• _Prompt_
From the line containing "Given: Click the 1521 low price marker" through the last line of the data, both ends included, write out every line exactly; omit the pictures.

────────────────────

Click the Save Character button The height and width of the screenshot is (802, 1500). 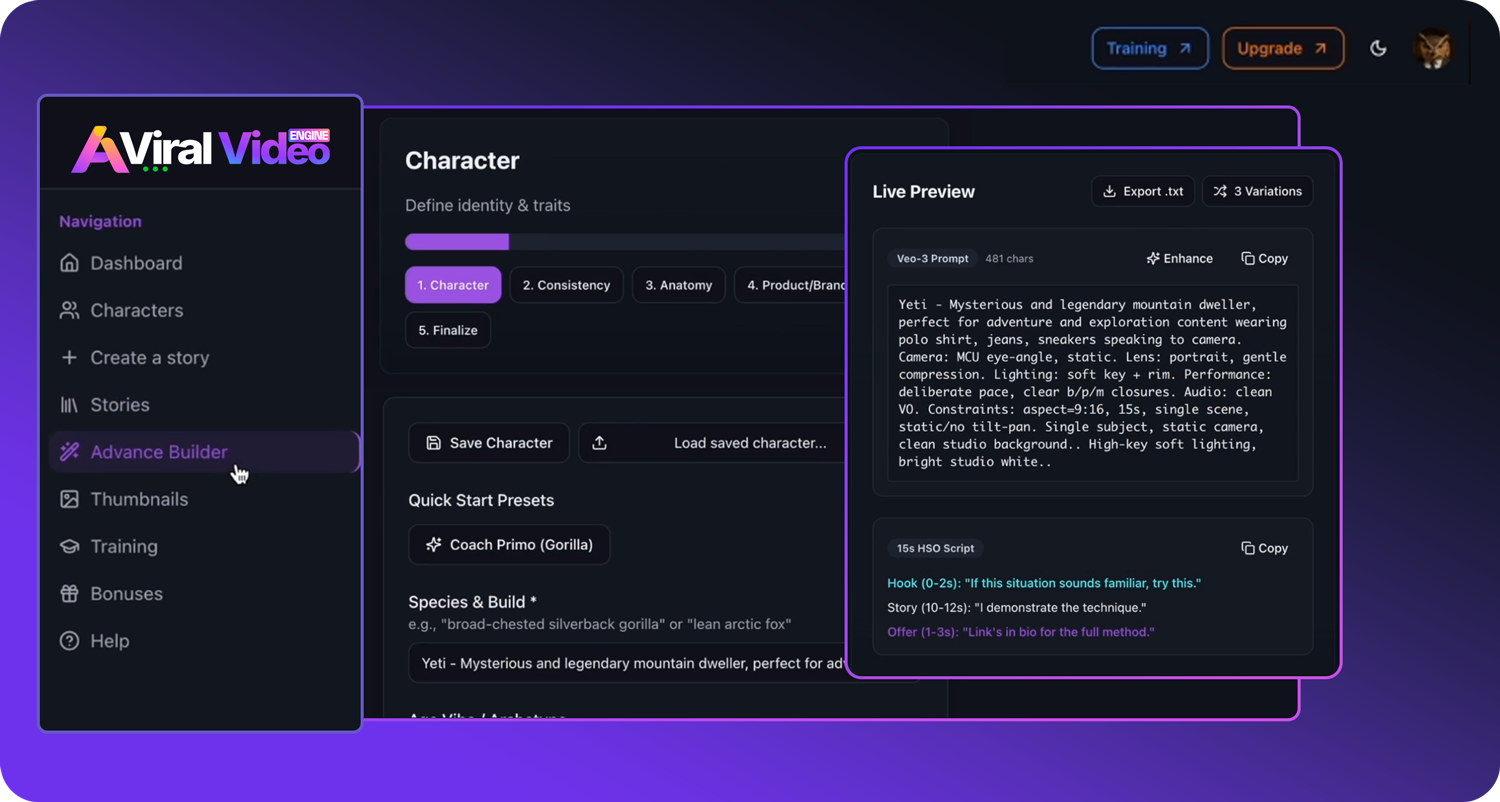coord(488,443)
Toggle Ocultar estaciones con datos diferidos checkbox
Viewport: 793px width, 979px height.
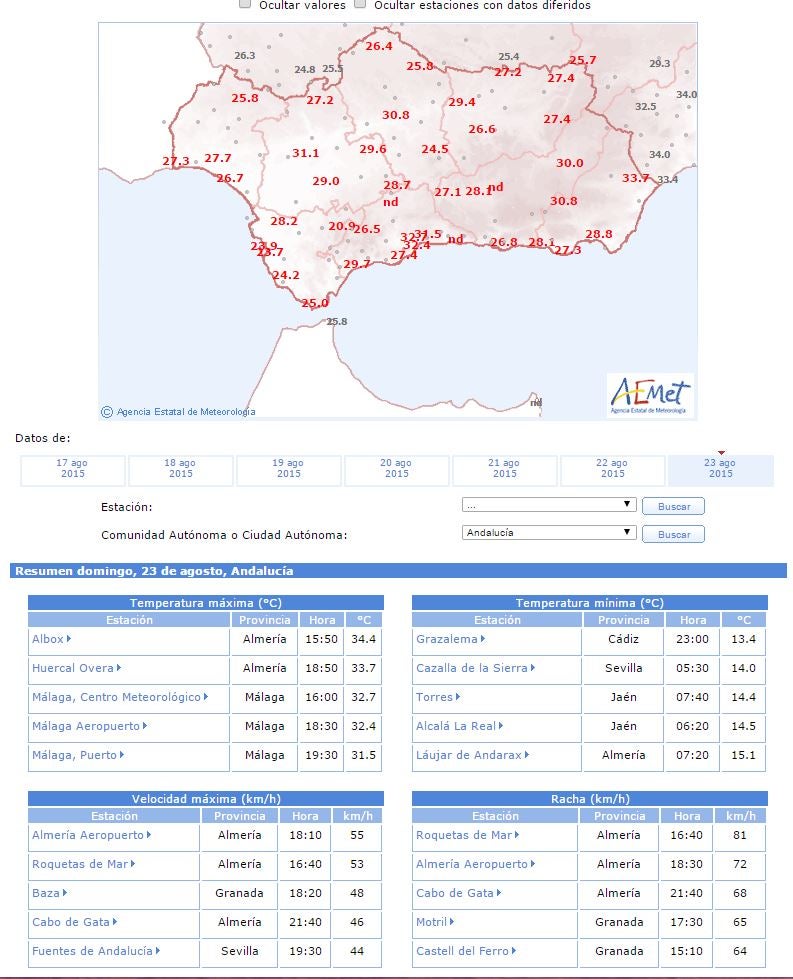click(x=360, y=5)
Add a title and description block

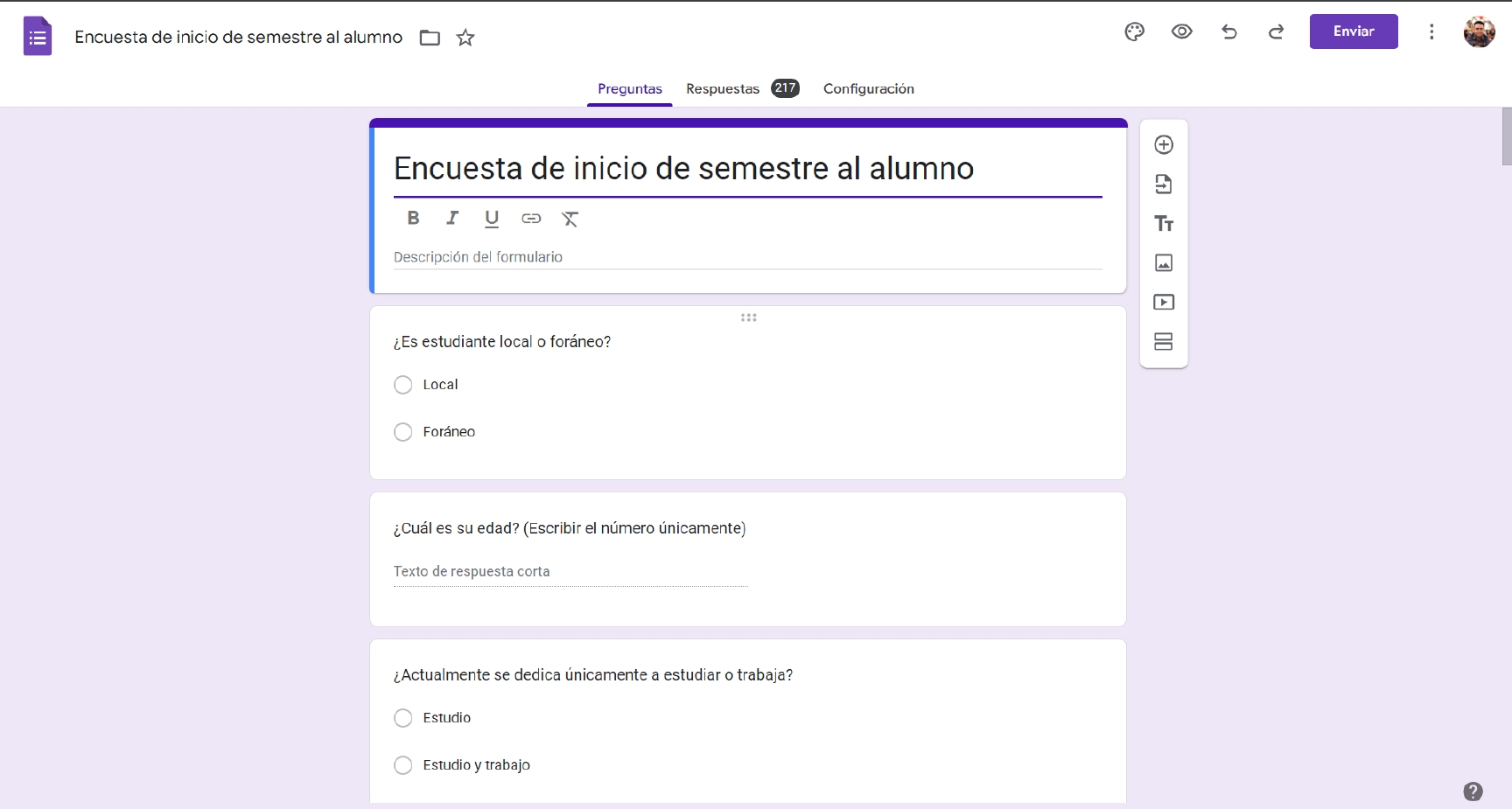1164,224
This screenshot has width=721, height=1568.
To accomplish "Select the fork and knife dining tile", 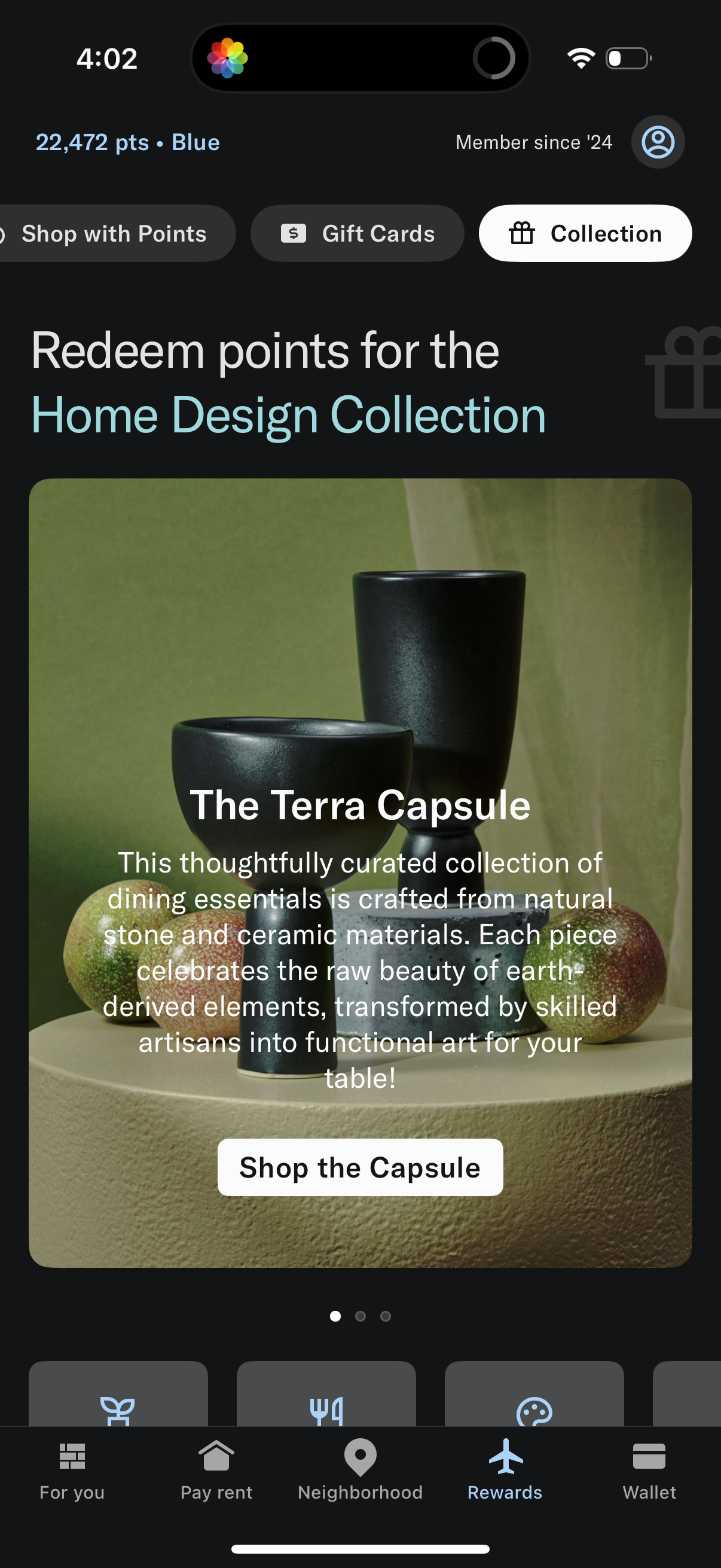I will tap(326, 1394).
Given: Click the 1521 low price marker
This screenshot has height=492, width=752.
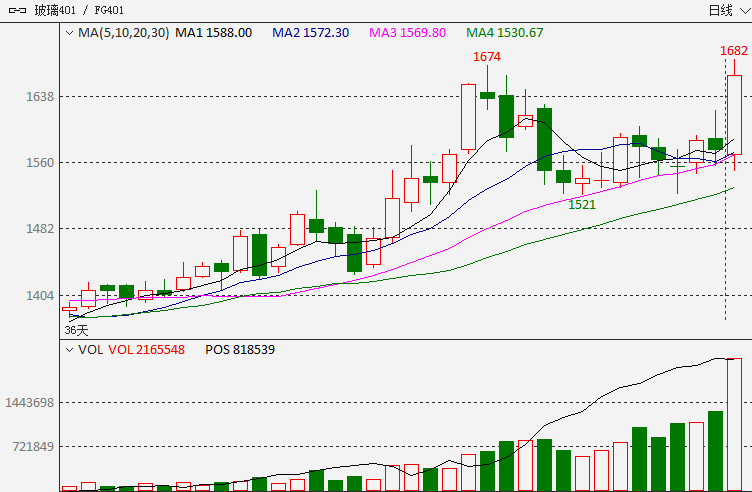Looking at the screenshot, I should click(x=582, y=205).
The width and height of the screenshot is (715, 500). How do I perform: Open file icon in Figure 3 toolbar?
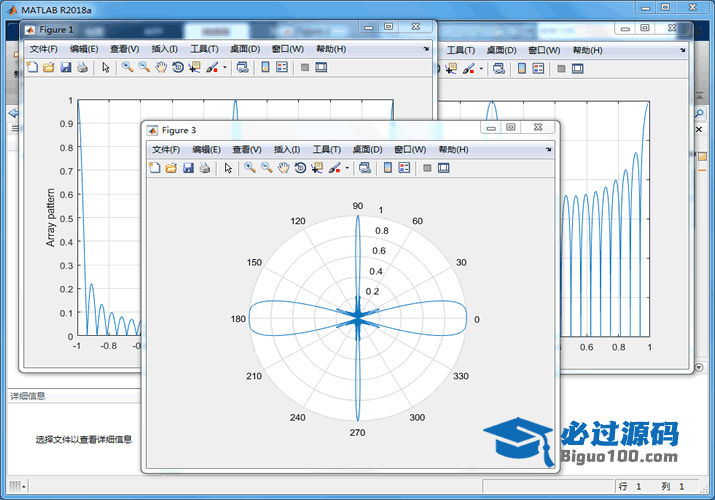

────────────────────

• _Expected answer_
Given: Click the 1521 low price marker
This screenshot has height=492, width=752.
Looking at the screenshot, I should click(x=582, y=205).
The width and height of the screenshot is (715, 500). How do I perform: Open file icon in Figure 3 toolbar?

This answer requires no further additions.